E-New Budgeting Untuk Transparansi dan Akuntabilitas Keuangan Daerah


E-New Budgeting Untuk Transparansi dan
Akuntabilitas Keuangan Daerah[1]

Disusun Oleh: H. Baddrut Tamam, S,Psi.[2]

Pengantar
Pengelolaan keuangan daerah secara transparan dan akuntabel, menjadi variable keberhasilan penyelenggaran pemerintahan yang baik dan bersih (good and clean government). Karena itulah, pengelolaan keuangan daerah yang transparan dan akuntabel bukanlah sebuah strategi kebijakan yang bebas dipilih oleh pemerintah daerah, memilih untuk menerapkannya atau tidak menerapkannya. Karena pengelolaan keuangan yang transparan dan akuntabel merupakan perintah Undang-undang yang harus dilaksanakan pemerintahan daerah, sebagaimana diatur dalam pasal 280 Undang-Undang Nomor 23 Tahun 2014 Tentang Pemerintahan Daerah, bahwa pengelolaan daerah harus efektif, efisien, transparan dan akuntabel. Artinya, ketentuan dalam Undang-undang ini merupakan sesuatu yang dapat ditawar pelaksanaan.
Penerapan E-New Budgeting sejatinya merupakan integrasi dari penggunaan tekhnologi (perangkat elektorik) dalam pengelolaan keuangan daerah. E-New Budgeting integrasi penerapan e-planning, e-budgeting, e-procurement, e-penatausahaan/e-payment, e-pelaporan, e-akuntasi, e-controlling. Penerapan E-New Budgeting dilingkungan Pemerintah Daerag merupakan bagian dari pemenuhan terhadap peraturan perundang-undangan, untuk mewujudkan pengelolaan keuangan daerah yang efisien, efektif, transparan dan akuntabel.
Secara prinsip, E-New Budgeting merupakan inovasi dalam rangka mewujudkan pemerintah yang bersih, transparan dan akuntabel, serta mempercepat pembanguan daerah dan kesejahteraan masyarakat.
Sebagaimana diatur dalam Undang-Undang Nomor 23 Tahun 2014 tentang Pemerintah Daerah, yang memerintahkan adanya Inovasi Daerah. Semangat dalam inovasi daerah tersebut dijelaskan dalam Pasal 386 dan Pasal 387, bahwa dalam rangka peningkatan kinerja penyelenggara Pemerintahan Daerah, Pemerintah Daerah dapat melakukan inovasi, yang diarahkan pada; a) peningkatan efisiensi, b) perbaikan efektivitas, c) perbaikan kualitas pelayanan, d) tidak ada konflik kepentingan, e) berorientasi kepada kepentingan umum dan f) dilakukan secara terbuka.

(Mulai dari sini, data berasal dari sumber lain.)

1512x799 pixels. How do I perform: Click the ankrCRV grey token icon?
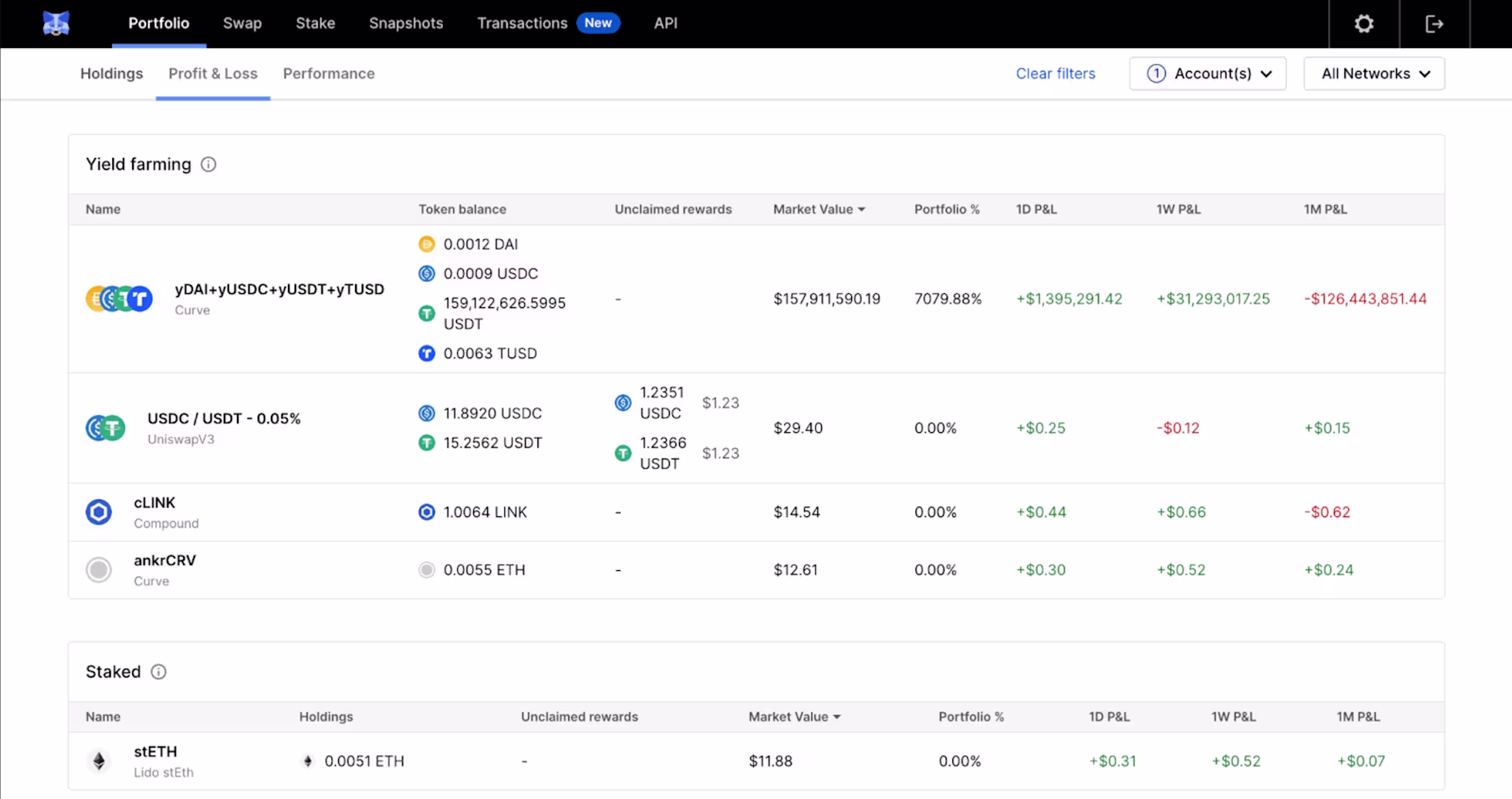coord(99,570)
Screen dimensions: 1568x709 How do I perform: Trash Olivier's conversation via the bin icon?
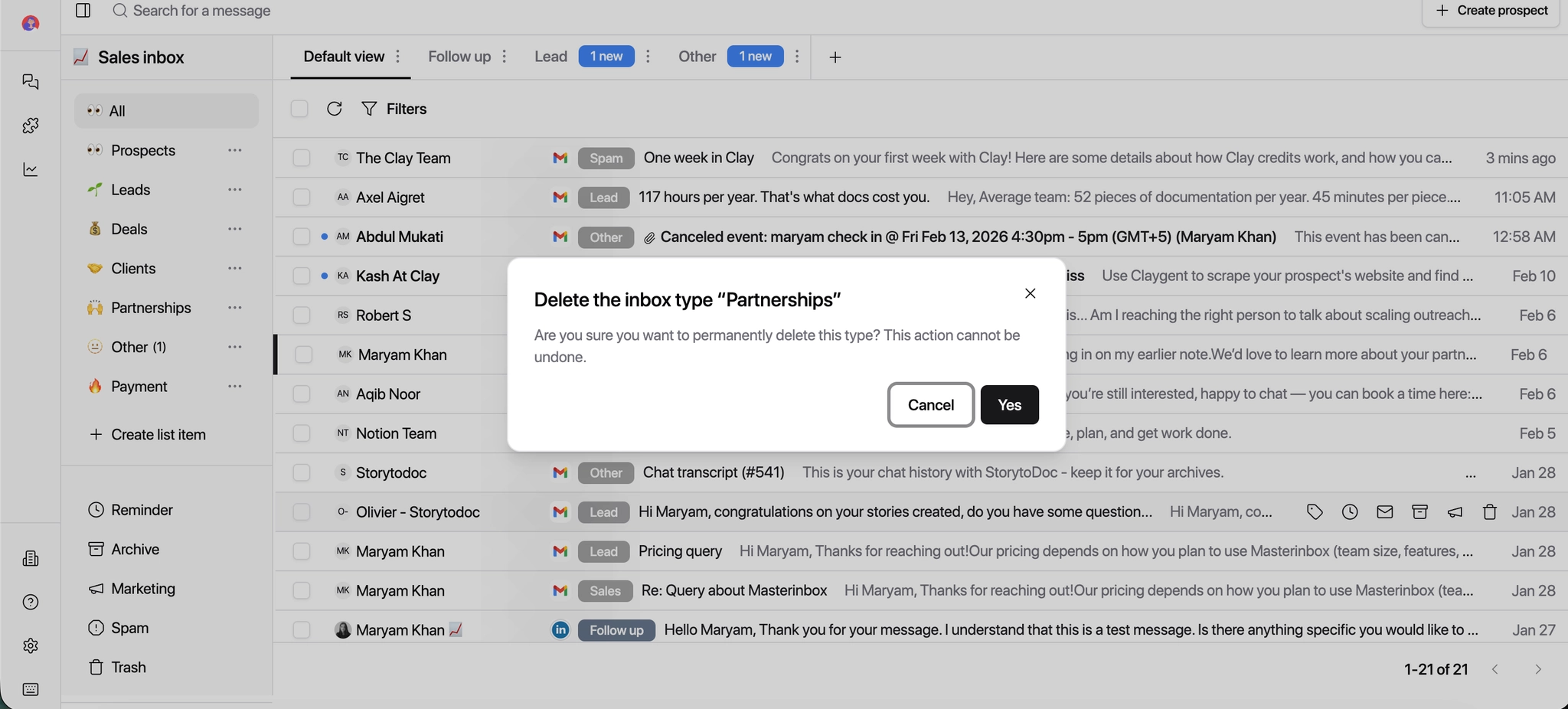1488,511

Transparansi Penyelenggaraan Pemerintahan daerah
Penyelenggaraan Pemerintahan Daerah yang transparan dan akuntabel merupakan pengejawantahan dari konsep demokrasi dalam konteks governance. Dimana demokrasi dimaknai sebagai pemerintahan yang berasal dari (partisipasi) rakyat, dikelola (secara transparan dan akuntabel) oleh rakyat, dan dimanfaatkan (secara responsif) untuk pemenuhan hak-hak rakyat.
Skema dasar inilah yang digunakan untuk membingkai anggaran pro poor. Dari sisi proses, anggaran direncanakan dan dilaksanakan secara partisipatif, sisi mekanisme, anggaran menegaskan pengelolaan secara transparan dan akuntabel, dan dari sisi substansi, anggaran adalah kebijakan anggaran yang responsif terhadap kaum miskin.
Transparansi merupakan salah satu prinsip good governance yang dapat didefinisikan sebagai sebuah kondisi yang dapat dilihat atau dideteksi, kondisi yang menjamin adanya akses atau kebebasan bagi setiap orang untuk memperoleh informasi tentang penyelenggaraan pemerintahan, yakni informasi tentang kebijakan, baik proses pembuatan maupun pelaksanaannya, serta hasil-hasil yang dicapai. Dengan demikian, prinsip dasar transparansi publik adalah, akses masyarakat terhadap informasi dan komunikasi yang akurat oleh pemerintah.
Prinsip tersebut merupakan hal penting untuk mewujudkan transparansi yang berkorelasi terhadap partisipasi publik dan pengawasan yang efektif dalam pengelolaan anggaran daerah untuk mewujudkan tata kelola pemerintahan yang baik. Dalam penyelenggaraan tata kelola pemerintahan yang baik, transparansi berkaitan dengan kemungkinan para stakeholder untuk mendapatkan, melihat, dan mengetahui apa yang dilakukan pemerintah.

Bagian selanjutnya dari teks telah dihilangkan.